╔══

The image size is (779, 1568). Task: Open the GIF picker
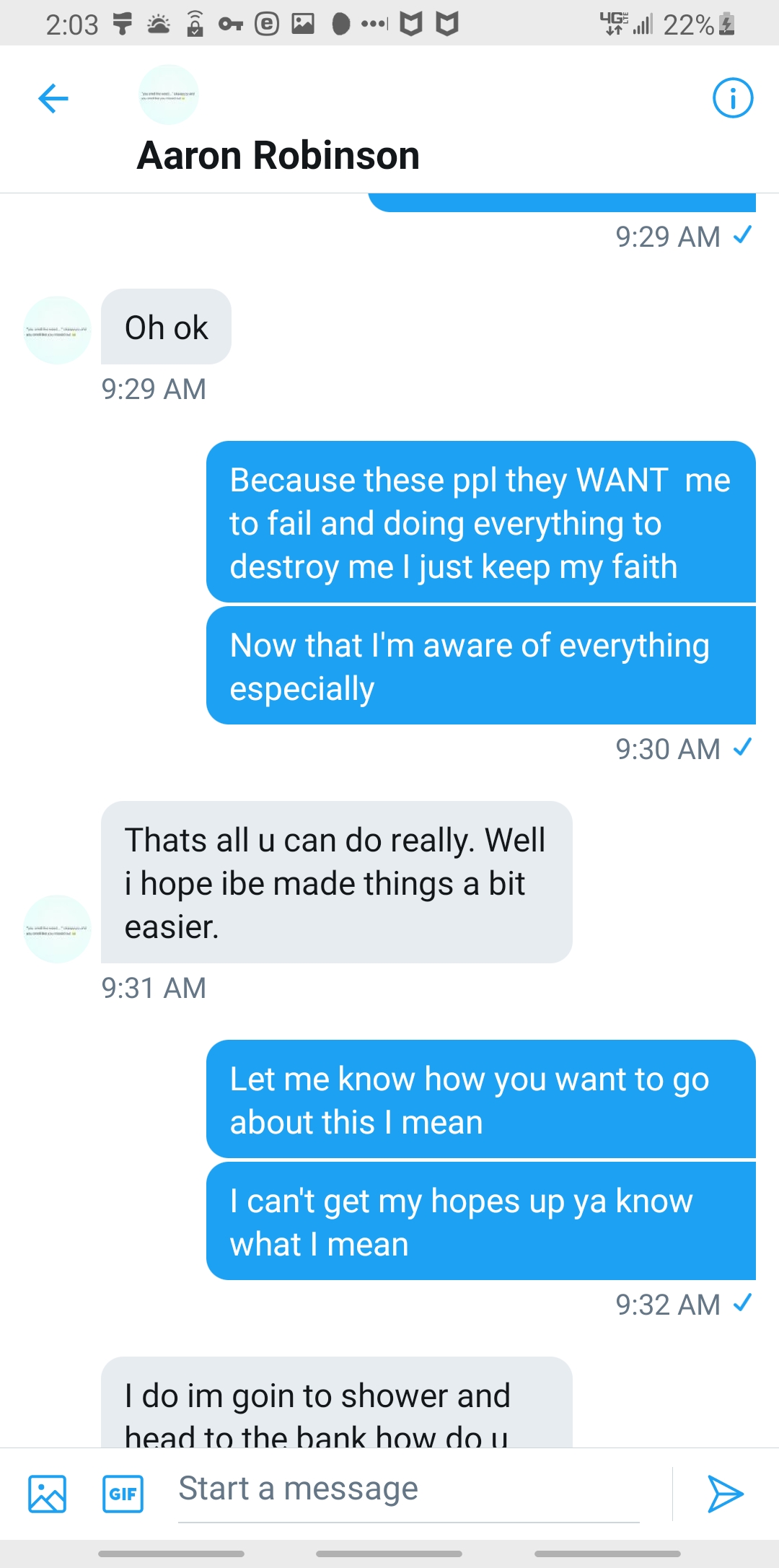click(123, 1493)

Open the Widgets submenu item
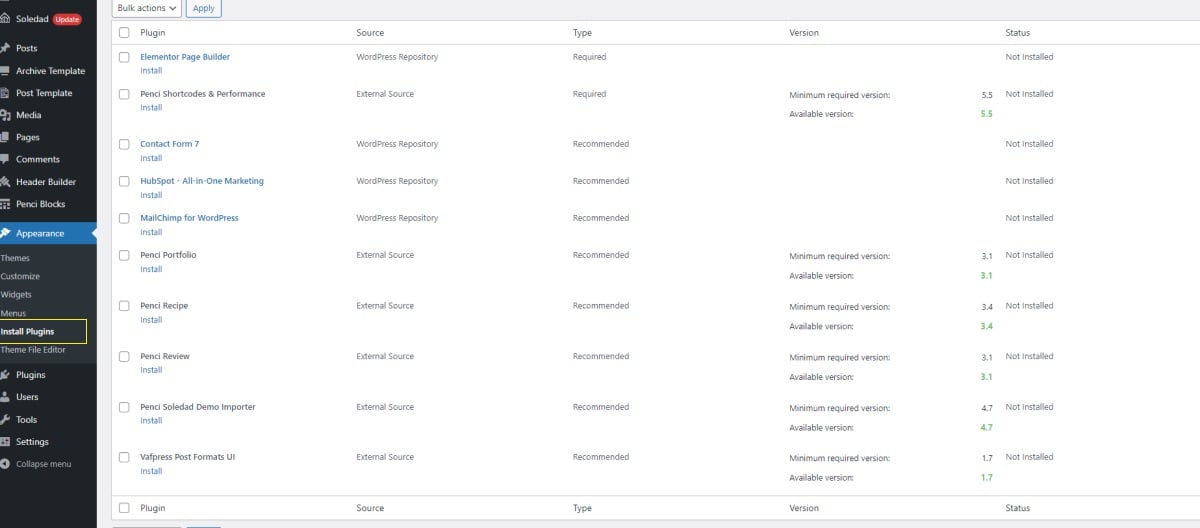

╚══
╔══

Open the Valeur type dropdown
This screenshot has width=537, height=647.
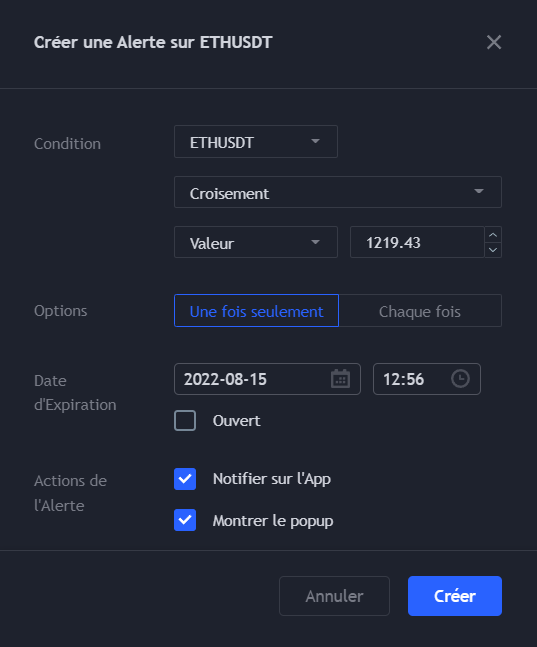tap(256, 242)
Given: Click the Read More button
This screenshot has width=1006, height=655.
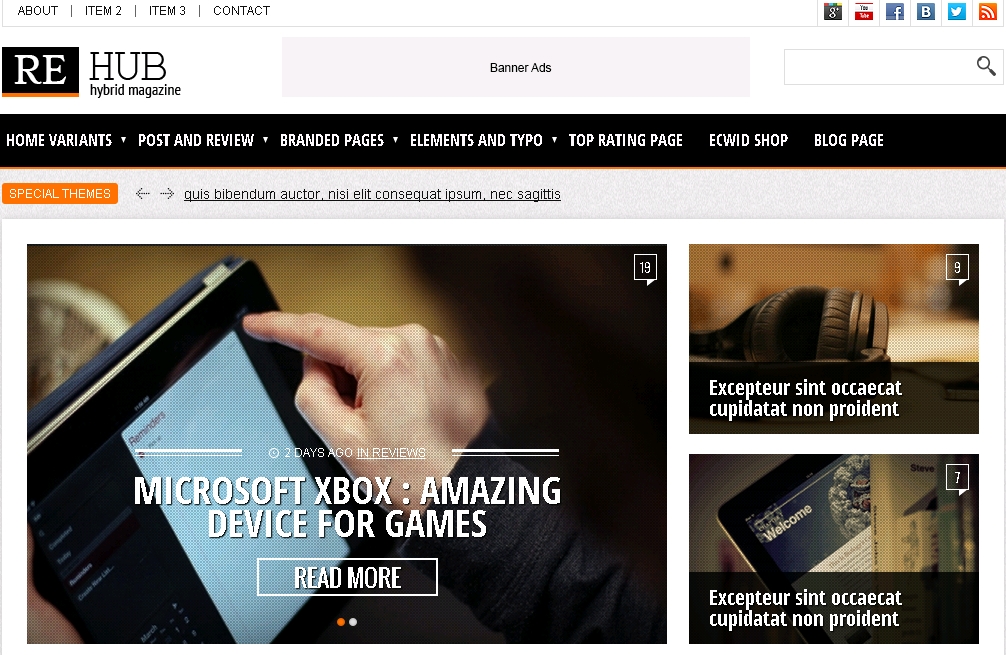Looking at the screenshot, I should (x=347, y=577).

╚══
╔══

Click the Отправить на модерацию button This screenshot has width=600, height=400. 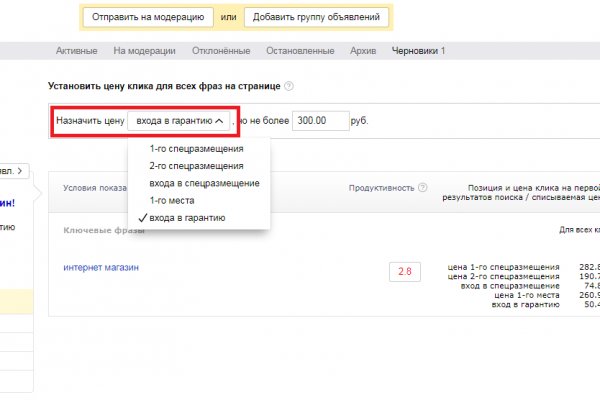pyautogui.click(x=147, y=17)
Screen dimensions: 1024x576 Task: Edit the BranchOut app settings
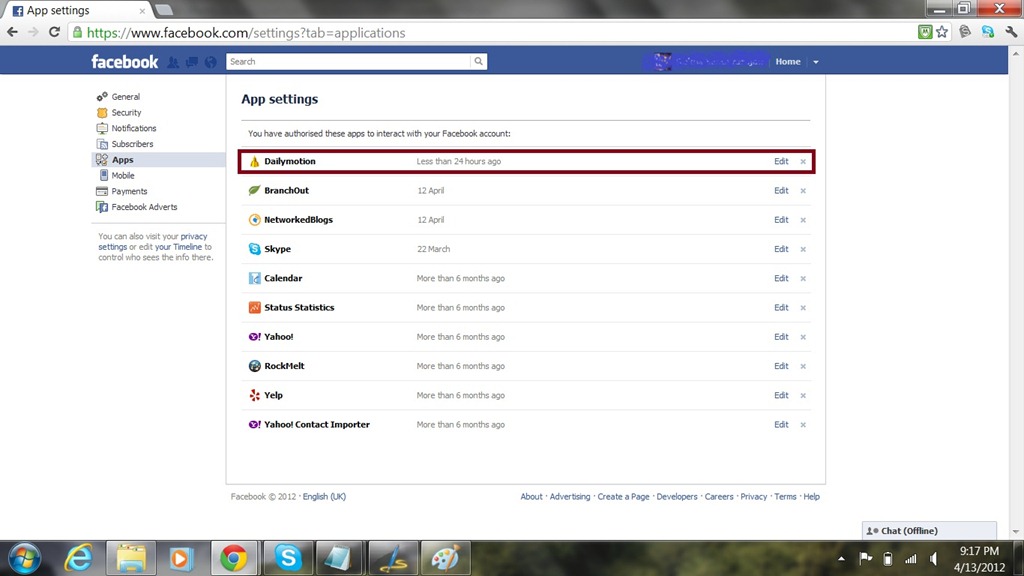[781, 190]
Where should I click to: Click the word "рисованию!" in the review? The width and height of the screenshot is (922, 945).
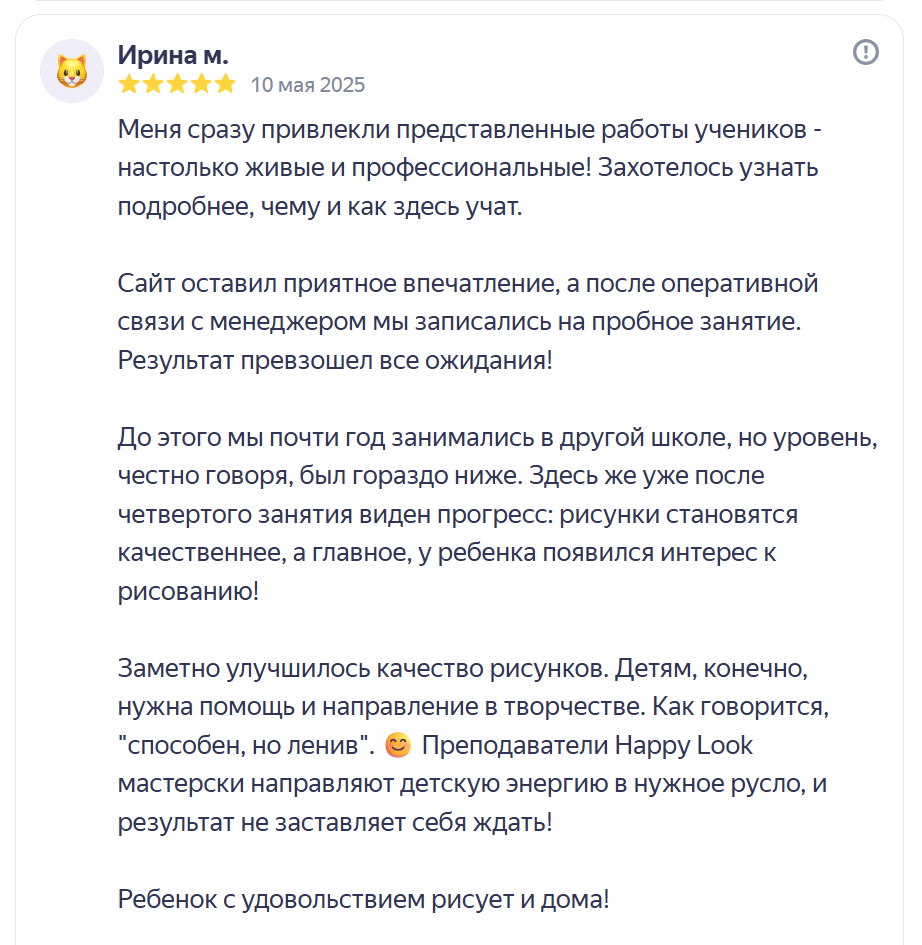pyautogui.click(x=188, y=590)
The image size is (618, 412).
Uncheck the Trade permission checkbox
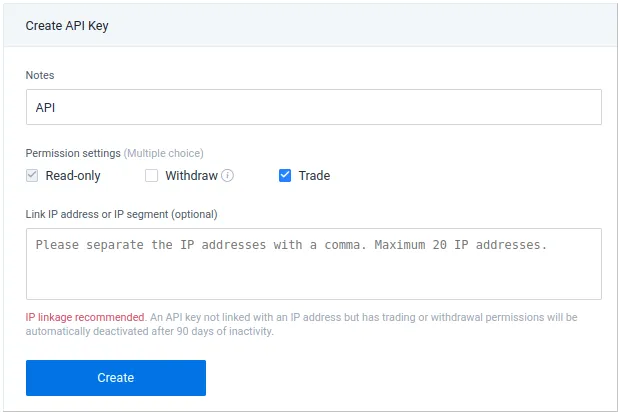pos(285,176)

╚══

Task statement
Each line above starting at the one holding "The image size is (779, 1568)." and ending at the one holding "Open the Widgets submenu item" should be set down exactly as it stands, both ends included, with no pictures.

Answer to the problem
The image size is (779, 1568). Task: Open the GIF picker
click(123, 1493)

Open the Widgets submenu item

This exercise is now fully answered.